**REQUIREMENT:**
Please state how many lines in the records contain the string "Switch", with no words besides the number.

**TASK MATERIAL:**
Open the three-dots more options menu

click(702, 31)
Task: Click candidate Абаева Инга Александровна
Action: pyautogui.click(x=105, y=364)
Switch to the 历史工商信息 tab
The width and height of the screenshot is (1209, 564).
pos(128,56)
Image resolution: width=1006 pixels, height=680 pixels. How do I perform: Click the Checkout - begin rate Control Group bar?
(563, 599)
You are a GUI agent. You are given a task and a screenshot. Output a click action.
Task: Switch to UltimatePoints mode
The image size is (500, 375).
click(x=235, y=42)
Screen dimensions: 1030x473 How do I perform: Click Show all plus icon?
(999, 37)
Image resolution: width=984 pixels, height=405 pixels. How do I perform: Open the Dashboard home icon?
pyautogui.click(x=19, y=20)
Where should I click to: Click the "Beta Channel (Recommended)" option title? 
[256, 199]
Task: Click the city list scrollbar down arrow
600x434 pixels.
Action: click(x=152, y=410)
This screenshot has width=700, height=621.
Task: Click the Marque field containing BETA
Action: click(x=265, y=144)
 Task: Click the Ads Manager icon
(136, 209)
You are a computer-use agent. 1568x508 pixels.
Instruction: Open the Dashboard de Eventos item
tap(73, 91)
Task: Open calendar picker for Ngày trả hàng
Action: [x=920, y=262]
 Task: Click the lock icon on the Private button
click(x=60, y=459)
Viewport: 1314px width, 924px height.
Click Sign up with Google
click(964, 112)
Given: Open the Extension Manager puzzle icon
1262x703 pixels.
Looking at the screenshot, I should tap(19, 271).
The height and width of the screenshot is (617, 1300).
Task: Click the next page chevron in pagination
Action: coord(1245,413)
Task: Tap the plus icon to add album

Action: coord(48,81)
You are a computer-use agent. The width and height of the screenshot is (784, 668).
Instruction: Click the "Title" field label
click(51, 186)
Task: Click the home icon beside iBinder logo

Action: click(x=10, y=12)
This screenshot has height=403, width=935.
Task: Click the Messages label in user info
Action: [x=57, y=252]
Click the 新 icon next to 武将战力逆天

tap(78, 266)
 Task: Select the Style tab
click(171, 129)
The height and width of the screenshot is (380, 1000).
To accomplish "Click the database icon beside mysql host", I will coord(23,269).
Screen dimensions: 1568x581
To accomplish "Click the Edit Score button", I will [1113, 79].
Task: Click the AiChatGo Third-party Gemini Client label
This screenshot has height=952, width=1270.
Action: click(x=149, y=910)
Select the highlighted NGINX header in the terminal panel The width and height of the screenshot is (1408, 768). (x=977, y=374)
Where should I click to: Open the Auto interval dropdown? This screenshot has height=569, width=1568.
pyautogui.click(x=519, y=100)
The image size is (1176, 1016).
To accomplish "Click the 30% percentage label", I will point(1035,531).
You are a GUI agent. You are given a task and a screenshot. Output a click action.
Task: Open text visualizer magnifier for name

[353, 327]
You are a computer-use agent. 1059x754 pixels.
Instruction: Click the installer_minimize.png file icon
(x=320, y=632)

**TASK RESPONSE:**
2